Lake Simcoe bait lockdown

by Guest Author | January 1, 2012

bait lockdown - a boat on Lake SImcoe

Viral hemorrhagic septicemia (VHS) has been confirmed in gobies, perch, and bullheads in Lake Simcoe. The Ministry of Natural Resources (MNR) responded late this past December by creating a new zone around Simcoe up to Gravenhurst where baitfish movements by commercial sellers will not be allowed in or out as of January 1, 2012.

Baitfish harvesters and dealers were given two weeks’ notice, just as bait licences were up for renewal.

Although a public notice had yet to be issued at the time of publication, Dave Brown, manager of Fisheries Policy Section in Peterborough, confirmed the ban would not affect angler bait use at this time.

Shipments of Simcoe emerald shiners had already been sent north to dealers in the Nipissing and Temagami areas prior to the ban, says Jim Leworthy, co-holder of a harvester licence. He adds that many more shiners are in holding facilities.

Brown could not confirm that dealers holding Simcoe minnows outside the new zone would be prohibited from selling or moving them.

“Dealers around Ontario rely heavily on them for ice fishing,” said Leworthy. “Without Simcoe shiners, we’re talking massive bankruptcies.” He says small bait and tackle stores will have no “drawing card” to bring in anglers, who also buy tackle.

Leworthy is upset because the MNR didn’t give harvesters a heads-up before they began catching baitfish last fall for the winter season. “I proposed a year and a half ago that the MNR form a baitfish advisory committee,” he said. “This would have been dealt with before now.”

VHS, likely introduced through ballast water of commercial ships, was first discovered here in St. Lawrence River/Lake Ontario muskie and other fish in 2005 and has spread up the Great Lakes, killing fish along the way, although many populations seem to have recovered.

In 2007, Ontario followed U.S. actions by creating VHS Zones along the lower Great Lakes from which baitfish could not be moved elsewhere. These areas were identified as connecting waterways and tributaries to the first impassable fish barrier. This is the first time VHS has been detected outside those zones.

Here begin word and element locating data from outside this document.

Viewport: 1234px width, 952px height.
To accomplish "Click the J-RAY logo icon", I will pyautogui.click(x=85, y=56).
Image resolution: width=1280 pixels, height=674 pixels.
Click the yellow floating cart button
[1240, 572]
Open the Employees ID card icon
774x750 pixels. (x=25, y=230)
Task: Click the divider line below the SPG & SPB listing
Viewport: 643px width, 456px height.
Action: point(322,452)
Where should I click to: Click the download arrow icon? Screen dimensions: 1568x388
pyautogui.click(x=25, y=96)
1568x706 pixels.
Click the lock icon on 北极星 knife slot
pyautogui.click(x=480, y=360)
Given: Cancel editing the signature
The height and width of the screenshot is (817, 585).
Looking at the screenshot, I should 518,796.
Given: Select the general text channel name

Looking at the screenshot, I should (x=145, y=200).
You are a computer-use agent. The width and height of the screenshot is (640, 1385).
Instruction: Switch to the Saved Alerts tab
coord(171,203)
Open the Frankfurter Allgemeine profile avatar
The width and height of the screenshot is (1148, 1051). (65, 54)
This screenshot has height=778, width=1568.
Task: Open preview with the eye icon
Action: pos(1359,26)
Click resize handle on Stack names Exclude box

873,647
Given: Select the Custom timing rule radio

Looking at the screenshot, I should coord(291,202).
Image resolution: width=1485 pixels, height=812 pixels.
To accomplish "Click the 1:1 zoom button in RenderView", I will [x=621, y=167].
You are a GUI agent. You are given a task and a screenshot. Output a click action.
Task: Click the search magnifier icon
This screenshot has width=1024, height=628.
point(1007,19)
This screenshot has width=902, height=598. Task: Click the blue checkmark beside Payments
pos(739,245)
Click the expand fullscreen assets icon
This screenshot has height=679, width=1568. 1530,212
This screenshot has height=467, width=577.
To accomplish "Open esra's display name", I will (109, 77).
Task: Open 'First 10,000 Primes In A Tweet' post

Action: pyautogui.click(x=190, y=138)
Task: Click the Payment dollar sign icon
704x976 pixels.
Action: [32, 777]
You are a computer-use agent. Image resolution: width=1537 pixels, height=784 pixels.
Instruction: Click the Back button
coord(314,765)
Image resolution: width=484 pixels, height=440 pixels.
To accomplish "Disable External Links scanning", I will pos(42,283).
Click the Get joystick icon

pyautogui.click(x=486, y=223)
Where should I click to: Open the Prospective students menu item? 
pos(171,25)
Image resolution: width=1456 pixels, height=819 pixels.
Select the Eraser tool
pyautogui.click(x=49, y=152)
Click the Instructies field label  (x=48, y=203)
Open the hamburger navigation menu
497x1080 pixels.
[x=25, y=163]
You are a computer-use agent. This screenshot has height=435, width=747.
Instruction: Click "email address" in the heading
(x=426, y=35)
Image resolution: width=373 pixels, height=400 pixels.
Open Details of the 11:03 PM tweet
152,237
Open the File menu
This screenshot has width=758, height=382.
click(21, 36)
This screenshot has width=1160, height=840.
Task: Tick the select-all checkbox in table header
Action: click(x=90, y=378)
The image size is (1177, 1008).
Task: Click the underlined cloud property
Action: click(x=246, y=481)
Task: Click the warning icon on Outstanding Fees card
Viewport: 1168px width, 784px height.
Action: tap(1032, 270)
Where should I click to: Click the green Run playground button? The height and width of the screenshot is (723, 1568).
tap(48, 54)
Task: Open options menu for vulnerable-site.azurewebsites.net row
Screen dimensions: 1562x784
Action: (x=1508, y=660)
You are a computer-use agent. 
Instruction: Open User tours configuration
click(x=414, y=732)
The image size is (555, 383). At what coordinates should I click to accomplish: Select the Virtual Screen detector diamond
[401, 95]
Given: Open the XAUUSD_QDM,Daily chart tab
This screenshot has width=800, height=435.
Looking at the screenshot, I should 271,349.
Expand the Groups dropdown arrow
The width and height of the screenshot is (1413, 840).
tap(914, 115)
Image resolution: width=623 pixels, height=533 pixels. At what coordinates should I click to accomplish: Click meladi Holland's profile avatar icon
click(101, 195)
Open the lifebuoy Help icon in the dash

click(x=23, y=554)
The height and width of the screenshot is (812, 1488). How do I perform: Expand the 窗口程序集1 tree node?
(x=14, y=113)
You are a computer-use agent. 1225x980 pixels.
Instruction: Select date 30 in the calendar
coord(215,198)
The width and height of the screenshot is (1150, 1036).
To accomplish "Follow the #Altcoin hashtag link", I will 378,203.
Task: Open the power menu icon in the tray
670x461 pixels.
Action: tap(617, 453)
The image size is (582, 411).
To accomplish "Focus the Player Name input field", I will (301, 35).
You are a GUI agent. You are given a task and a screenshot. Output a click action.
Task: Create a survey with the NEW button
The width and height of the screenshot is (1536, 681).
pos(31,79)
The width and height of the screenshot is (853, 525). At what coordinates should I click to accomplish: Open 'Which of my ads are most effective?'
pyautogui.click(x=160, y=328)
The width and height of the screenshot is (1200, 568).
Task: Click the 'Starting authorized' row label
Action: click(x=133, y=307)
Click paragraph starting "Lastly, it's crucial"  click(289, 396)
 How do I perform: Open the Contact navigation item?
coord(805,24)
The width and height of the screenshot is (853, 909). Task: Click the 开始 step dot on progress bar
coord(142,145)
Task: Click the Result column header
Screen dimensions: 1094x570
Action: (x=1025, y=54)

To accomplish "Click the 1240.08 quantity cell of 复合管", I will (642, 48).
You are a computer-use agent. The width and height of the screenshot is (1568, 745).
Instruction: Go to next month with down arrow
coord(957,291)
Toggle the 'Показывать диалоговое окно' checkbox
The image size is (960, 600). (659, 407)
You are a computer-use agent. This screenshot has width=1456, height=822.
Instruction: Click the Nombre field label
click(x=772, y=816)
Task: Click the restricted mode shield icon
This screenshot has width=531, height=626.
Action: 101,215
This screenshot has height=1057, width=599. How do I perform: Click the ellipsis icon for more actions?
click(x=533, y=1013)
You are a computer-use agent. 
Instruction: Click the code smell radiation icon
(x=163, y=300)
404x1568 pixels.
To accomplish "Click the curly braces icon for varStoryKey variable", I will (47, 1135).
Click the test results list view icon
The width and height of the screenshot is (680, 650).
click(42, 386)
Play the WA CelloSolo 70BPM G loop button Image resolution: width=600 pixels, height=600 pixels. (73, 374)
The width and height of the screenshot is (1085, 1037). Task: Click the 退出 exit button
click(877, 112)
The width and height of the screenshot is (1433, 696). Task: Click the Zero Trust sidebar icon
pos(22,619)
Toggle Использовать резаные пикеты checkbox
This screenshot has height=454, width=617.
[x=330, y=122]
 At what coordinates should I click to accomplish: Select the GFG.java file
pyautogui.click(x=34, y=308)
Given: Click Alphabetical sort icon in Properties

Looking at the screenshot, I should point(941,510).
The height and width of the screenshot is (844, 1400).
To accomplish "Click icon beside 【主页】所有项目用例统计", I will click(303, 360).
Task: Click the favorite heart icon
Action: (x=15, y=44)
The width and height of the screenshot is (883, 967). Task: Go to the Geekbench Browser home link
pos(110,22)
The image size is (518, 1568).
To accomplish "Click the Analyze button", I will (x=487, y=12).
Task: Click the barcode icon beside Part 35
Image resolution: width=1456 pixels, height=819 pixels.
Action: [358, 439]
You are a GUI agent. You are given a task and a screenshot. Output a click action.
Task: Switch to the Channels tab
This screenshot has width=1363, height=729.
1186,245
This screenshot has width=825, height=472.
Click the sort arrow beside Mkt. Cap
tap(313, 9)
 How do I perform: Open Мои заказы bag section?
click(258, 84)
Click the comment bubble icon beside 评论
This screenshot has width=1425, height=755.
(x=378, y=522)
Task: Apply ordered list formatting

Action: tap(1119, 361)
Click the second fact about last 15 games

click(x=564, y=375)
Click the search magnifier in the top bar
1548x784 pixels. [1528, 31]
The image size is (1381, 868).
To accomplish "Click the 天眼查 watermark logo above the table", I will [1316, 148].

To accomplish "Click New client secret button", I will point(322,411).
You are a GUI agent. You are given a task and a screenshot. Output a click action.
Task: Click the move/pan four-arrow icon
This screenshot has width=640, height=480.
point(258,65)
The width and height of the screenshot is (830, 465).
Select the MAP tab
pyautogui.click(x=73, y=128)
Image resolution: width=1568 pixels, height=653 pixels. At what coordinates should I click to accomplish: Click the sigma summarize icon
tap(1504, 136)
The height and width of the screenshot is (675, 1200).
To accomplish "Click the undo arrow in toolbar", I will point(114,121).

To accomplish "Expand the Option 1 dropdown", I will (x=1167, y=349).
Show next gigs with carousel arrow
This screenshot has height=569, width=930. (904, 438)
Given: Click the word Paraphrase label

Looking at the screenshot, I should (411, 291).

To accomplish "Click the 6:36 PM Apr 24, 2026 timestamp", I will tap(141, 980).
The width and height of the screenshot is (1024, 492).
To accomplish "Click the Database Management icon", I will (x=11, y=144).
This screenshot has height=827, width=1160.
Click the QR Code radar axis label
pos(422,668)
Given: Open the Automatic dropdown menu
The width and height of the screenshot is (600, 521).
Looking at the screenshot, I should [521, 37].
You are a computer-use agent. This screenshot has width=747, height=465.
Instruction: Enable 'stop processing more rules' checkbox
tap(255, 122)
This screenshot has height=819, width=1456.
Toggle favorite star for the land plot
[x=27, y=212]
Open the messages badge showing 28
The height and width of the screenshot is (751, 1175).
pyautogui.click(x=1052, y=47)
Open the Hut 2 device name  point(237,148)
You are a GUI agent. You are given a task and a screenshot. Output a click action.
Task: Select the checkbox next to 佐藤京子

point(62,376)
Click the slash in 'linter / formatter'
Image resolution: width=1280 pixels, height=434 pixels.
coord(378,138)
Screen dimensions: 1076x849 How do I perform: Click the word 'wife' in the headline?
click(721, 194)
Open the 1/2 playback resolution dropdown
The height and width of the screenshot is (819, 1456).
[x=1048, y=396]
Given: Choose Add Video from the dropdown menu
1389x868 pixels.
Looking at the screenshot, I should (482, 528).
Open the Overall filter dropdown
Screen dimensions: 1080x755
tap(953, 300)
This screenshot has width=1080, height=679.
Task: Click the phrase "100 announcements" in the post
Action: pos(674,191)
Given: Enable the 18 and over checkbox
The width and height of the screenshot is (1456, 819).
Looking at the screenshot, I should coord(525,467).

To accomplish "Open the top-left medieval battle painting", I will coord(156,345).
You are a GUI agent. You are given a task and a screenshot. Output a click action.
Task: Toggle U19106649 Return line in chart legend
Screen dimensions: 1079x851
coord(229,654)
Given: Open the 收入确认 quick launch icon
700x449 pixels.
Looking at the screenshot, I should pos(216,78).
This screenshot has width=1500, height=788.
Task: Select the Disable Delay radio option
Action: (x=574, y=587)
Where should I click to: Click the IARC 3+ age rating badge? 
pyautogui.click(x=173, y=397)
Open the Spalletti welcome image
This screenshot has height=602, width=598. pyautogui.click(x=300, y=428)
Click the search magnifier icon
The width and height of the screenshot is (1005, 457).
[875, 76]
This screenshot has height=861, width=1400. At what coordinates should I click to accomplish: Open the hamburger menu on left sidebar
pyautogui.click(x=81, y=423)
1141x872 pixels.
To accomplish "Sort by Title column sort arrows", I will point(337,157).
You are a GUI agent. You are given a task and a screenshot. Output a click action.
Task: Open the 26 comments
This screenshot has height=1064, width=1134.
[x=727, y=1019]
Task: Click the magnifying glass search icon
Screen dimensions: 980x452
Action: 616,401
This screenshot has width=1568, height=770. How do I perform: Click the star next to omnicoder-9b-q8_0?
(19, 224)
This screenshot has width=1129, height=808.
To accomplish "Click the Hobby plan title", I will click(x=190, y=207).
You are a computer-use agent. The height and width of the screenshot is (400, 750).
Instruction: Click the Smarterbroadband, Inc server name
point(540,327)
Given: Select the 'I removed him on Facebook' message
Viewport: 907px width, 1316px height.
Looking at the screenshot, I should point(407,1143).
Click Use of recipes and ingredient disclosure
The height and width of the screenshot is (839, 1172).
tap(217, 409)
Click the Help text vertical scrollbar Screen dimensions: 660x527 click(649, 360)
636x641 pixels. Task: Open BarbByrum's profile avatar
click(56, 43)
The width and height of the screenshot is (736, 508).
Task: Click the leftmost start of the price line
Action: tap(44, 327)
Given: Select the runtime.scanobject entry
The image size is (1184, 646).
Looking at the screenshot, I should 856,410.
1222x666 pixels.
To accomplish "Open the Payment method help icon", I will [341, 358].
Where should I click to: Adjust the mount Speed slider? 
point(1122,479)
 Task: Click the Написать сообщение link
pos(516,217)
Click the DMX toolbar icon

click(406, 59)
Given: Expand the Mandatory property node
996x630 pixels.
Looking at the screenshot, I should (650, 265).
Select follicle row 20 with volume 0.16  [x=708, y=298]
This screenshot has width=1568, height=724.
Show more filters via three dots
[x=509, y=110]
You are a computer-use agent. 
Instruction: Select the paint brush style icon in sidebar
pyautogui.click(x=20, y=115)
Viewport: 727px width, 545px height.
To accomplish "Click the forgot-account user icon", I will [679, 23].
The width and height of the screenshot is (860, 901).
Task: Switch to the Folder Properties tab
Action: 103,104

“This type of protection zone for Lake Simcoe is probably overdue, and should have been set up when gobies hit the Great Lakes, to protect Simcoe, and now, sadly, to protect other lakes from Simcoe,” said Larry Wickett, co-chair of the Lake Simcoe Fisheries Stakeholder Committee. VHS can be spread to other waterbodies by fish, water, boats, and contaminated fishing equipment.

The Ontario Federation of Anglers and Hunters says anglers can help stop the spread of diseases by not moving baitfish outside of VHS zones, disposing of leftover bait on land (never in the water), and washing boat livewells and equipment.